We investigate the dataset in two stages. First, both fixed and random effects panel regression were used to explore the effect of changing per capita income on maternal, infant and neonatal mortality. A Hausman test, used to test the consistency of random versus fixed effects, was statistically significant (P < 0.01), implying that random effects are inconsistent and a fixed model should be used for both the upper and middle/low income country groups. Separate estimation was carried out for the (now) upper income countries and low/middle income countries. The dataset for the upper income countries was divided into fifteen year time periods: 1936 to 1950, 1951 to 1965, 1966 to 1980 and 1981 to 2005. The data for low/middle income countries is not divided by periods because of the small number of observations available for the earlier time periods. One of the potential problems with this specification is simultaneity bias if gdp per capita both determines maternal and infant outcomes and is affected by them. The use of change variables should minimise this risk. An instrumental variable (xtivreg in Stata) method that mitigates simultaneity leading to inconsistent estimates was also estimated. A time trend and total fertility rate were used to instrument the change in GDP variable. A Hausman test was also used to compare specifications and test for inconsistency.

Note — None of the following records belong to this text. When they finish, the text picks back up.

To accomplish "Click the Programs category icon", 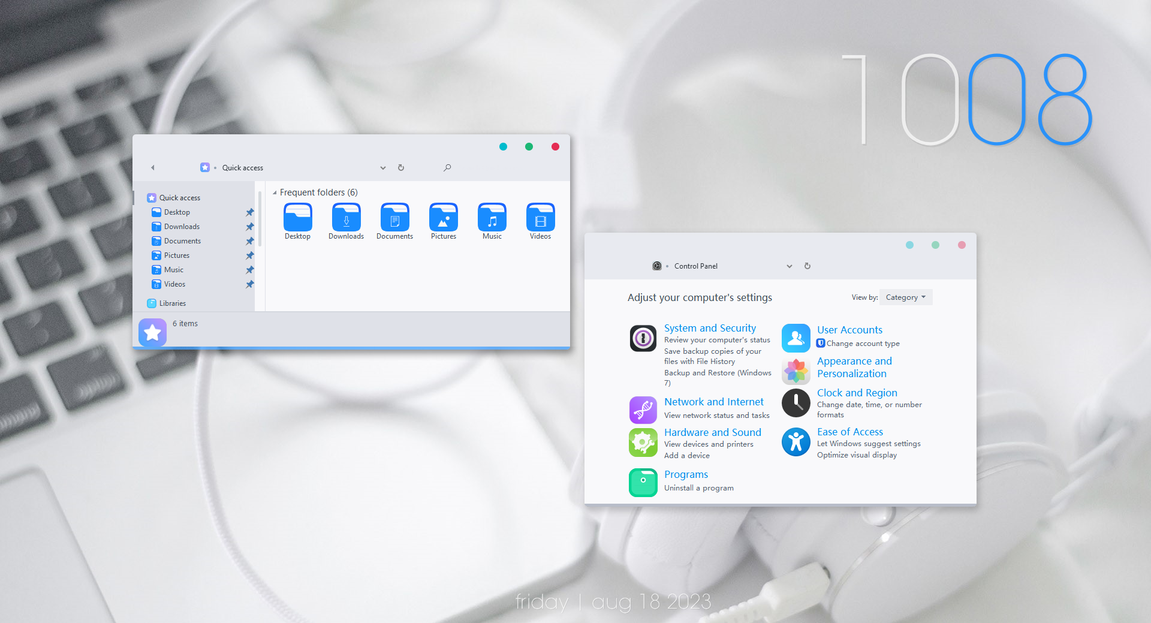I will [643, 483].
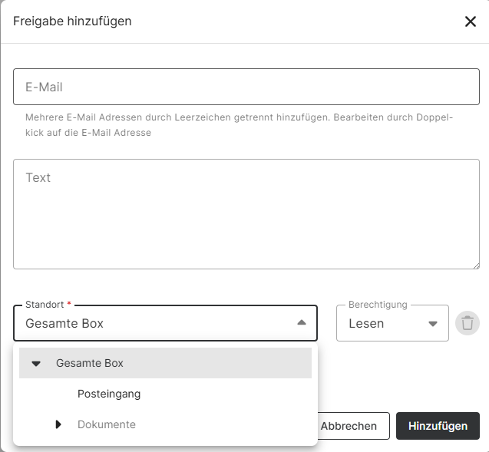Collapse the Gesamte Box tree arrow
The height and width of the screenshot is (452, 489).
(x=36, y=364)
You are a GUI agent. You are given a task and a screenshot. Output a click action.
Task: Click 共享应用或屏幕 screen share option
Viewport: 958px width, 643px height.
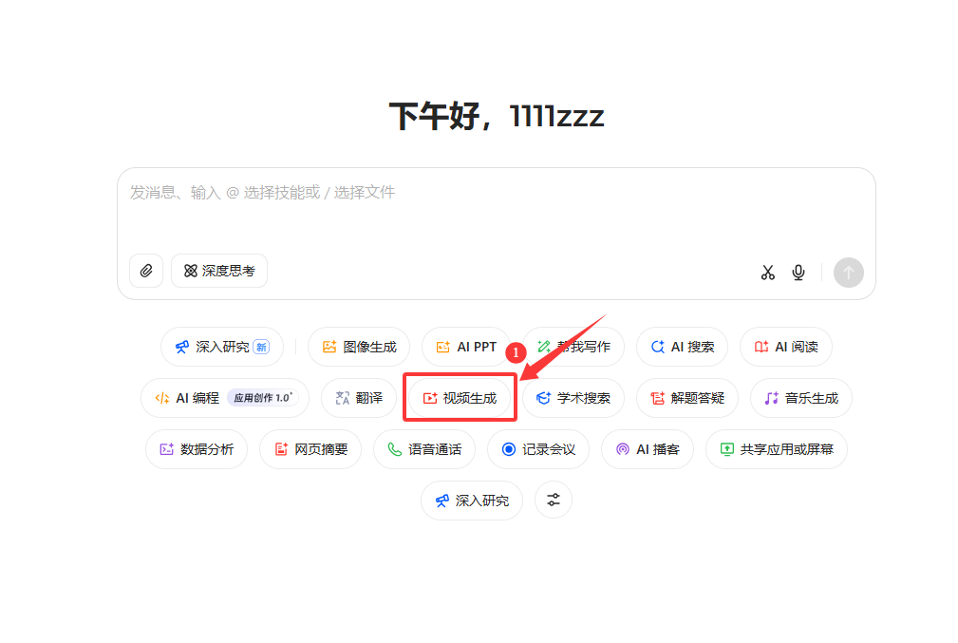tap(776, 449)
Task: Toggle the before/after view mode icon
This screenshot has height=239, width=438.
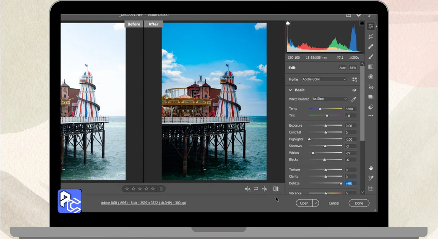Action: (x=276, y=189)
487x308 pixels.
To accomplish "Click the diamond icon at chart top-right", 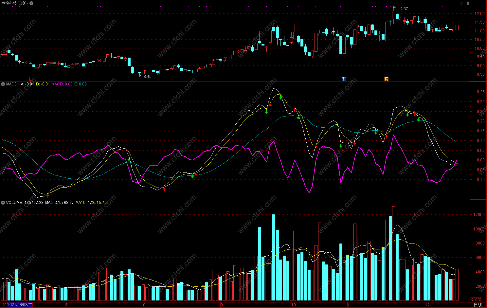I will 461,3.
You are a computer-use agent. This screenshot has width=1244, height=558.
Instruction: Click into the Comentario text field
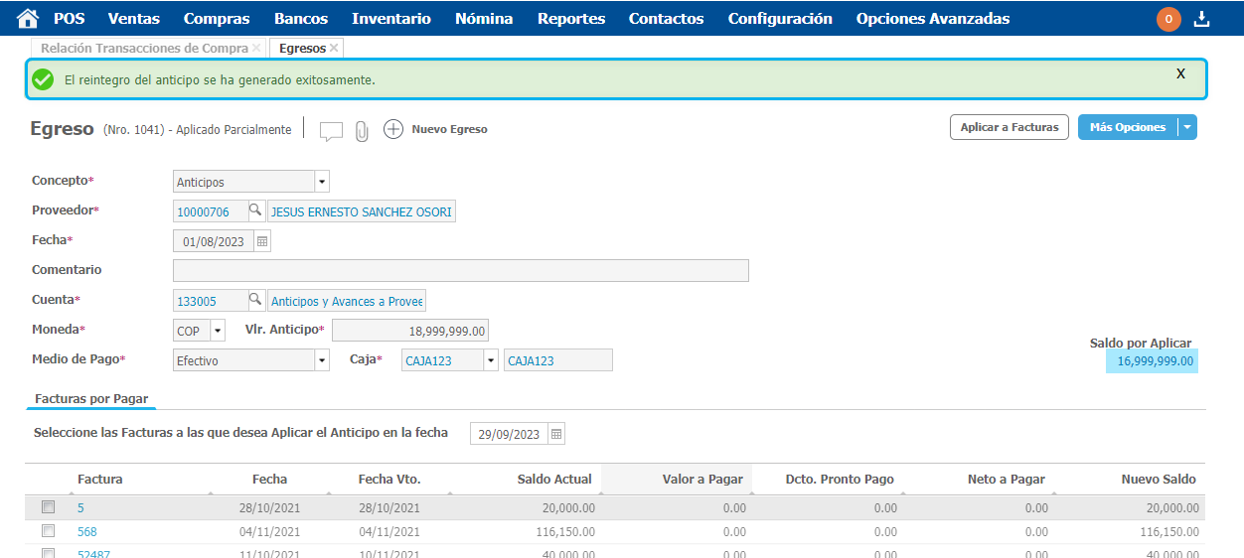tap(460, 271)
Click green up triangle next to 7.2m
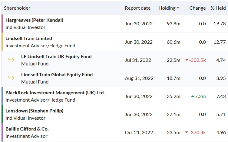The image size is (228, 142). coord(193,96)
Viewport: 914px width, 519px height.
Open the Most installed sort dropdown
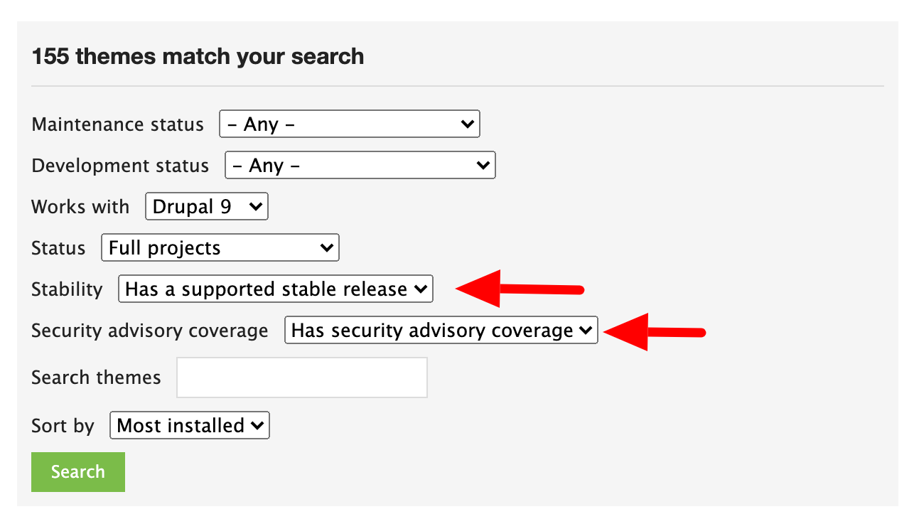pos(189,425)
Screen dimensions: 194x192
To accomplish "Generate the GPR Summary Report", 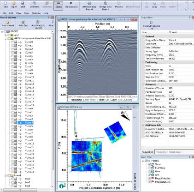I will 89,6.
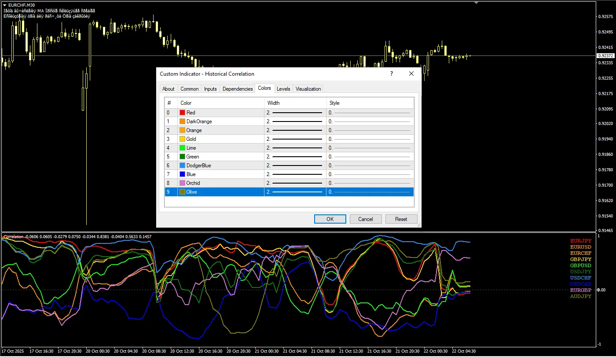This screenshot has height=357, width=616.
Task: Open the Style dropdown for Green line
Action: (x=370, y=157)
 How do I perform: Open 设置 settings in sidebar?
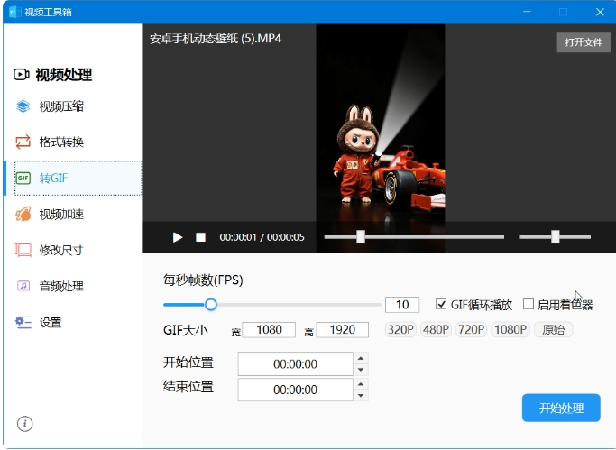[x=50, y=322]
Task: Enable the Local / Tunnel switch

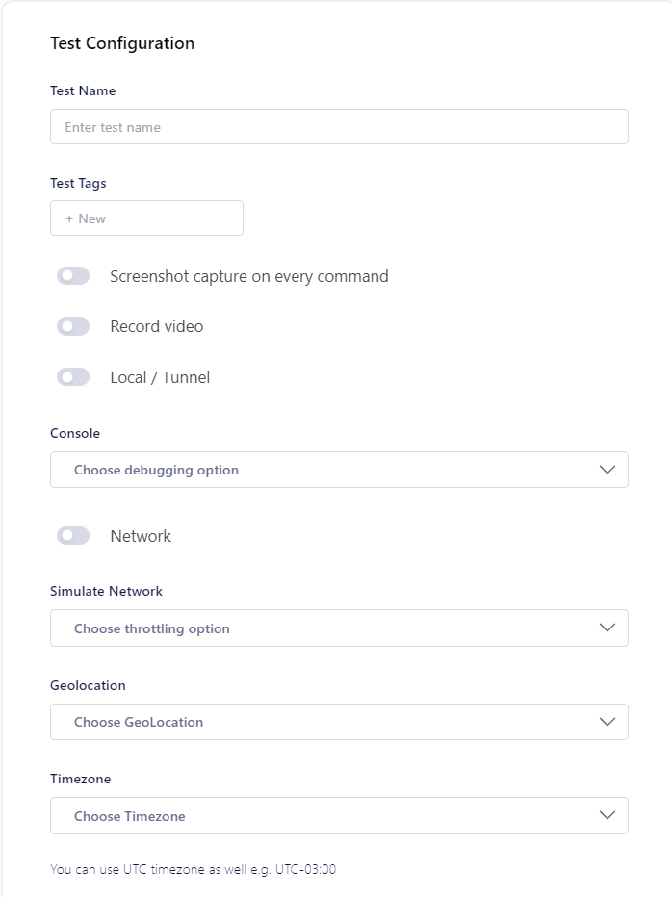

The tested was rejected (p > 0.5) for both low/middle and upper income groups suggesting no evidence of simultaneity.
A second stage of modelling was to focus on each country individually and the differences in association between per capita income and health during the four post-war time periods. Statistical tests - Durbin Watson (DW) and Breusch-Pagan - indicated that ordinary least squares regression is inefficient as a result of heteroscedastic and autocorrelated (lag 1) errors. Durbin Watson statistics all indicated positive serial correlation with the statistic below the lower bound of significance (Statistics as follows: United Kingdom 0.86, United States 0.26, Japan 0.86, Italy 1.14, Canada 0.98). A generalised least squares model with robust standard errors was therefore used (Prais-Winsten and Cochrane-Orcutt error correction regression, specified as 'Prais' in Stata v10.1). Post-estimated DW statistics suggested that the correction had successfully eliminated serial correlation from the estimation for Canada, Italy and Japan and reduced for United States and UK (the statistic was in the zone of indeterminacy).